How a Magic Bullet for Prostate Cancer Became a Medical Quandary

by Stewart Justman

Pub Date: April 4th, 2008
ISBN: 978-1-56663-627-8
Publisher: Ivan Dee/Rowman & Littlefield

Thoughtful review of a cancer-preventing drug that doctors don’t use—probably for good reasons.

Finasteride (sold by Merck as Proscar) blocks conversion of testosterone into the even stronger dihydrotestosterone. Blocking this conversion shrinks the prostate gland, which swells as men age, often obstructing the urinary passage.

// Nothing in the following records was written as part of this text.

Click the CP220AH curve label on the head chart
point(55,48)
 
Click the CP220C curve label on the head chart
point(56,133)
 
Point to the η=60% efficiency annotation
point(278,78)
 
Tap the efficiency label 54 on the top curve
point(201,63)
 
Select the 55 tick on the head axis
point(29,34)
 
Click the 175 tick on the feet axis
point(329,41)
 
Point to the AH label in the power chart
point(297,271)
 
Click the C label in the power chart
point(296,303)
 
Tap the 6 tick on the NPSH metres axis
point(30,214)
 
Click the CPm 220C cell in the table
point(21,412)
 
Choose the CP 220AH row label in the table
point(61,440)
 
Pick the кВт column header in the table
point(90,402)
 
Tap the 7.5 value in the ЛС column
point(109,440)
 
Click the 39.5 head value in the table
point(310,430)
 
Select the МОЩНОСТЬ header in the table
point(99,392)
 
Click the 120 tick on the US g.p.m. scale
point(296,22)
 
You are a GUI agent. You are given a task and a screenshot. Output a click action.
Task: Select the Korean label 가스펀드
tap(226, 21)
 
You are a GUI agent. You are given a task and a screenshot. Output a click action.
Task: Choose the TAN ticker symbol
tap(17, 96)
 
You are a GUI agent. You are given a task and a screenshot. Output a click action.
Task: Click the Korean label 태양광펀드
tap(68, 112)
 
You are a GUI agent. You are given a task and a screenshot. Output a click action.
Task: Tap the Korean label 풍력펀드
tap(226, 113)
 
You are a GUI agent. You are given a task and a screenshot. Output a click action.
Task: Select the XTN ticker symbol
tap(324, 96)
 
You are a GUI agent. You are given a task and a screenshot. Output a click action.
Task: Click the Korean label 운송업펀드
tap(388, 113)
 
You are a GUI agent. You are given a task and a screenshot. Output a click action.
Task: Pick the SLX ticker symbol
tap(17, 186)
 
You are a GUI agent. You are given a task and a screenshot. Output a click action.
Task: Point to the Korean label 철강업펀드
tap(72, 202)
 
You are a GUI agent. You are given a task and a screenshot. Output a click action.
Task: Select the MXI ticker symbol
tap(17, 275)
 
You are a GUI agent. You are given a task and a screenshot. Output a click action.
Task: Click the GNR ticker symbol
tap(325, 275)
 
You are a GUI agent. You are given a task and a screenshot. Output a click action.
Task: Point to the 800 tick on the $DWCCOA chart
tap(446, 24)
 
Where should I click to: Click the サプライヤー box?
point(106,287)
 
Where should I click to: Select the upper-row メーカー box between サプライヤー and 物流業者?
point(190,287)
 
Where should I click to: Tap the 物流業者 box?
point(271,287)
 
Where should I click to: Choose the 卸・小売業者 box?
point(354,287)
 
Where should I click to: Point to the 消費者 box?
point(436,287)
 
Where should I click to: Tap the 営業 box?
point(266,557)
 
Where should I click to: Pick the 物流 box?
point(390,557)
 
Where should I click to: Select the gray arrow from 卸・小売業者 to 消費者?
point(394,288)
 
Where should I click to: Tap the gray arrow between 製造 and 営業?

In 1992 the FDA approved finasteride to treat benign prostatic hyperplasia. Researchers immediately wanted to learn if a drug that repressed normal prostate cells might do the same to malignant cells. In 1993, nearly 19,000 volunteers aged 55 and older began a study in which half took finasteride and half didn’t. After ten years, the men taking finasteride were shown to have a 25 percent lower chance of developing prostate cancer. That was the good news. The bad news was that among the smaller number who did get cancer while taking finasteride, a higher percentage developed more aggressive, less curable cancers. Given a drug that prevents cancer in many patients but might harm a few, doctors have made a choice: They don’t prescribe it. Since finasteride may save lives, some authorities accuse doctors of focusing too much on individual patients to the detriment of society. Justman (English/Univ. of Montana) maintains that this is the right choice. He recounts cautionary tales of occasions when physicians or other experts decided individuals must suffer for the greater good; his evidence includes the Tuskegee study, in which African-American sharecroppers were denied treatment for syphilis. He agrees with general medical opinion that it’s wrong to conclude, if the number of cancers prevented by finasteride exceeds the number induced, that the drug has a “net benefit.” A unique glory of scientific medicine is a vivid awareness of our ignorance, Justman writes. Until doctors understand what causes prostate cancer and how finasteride works to prevent it, they prefer to observe a guiding principle of the Hippocratic Oath: “First, do no harm.”

An eloquent account of the medical profession’s sometimes cautious approach to advancement.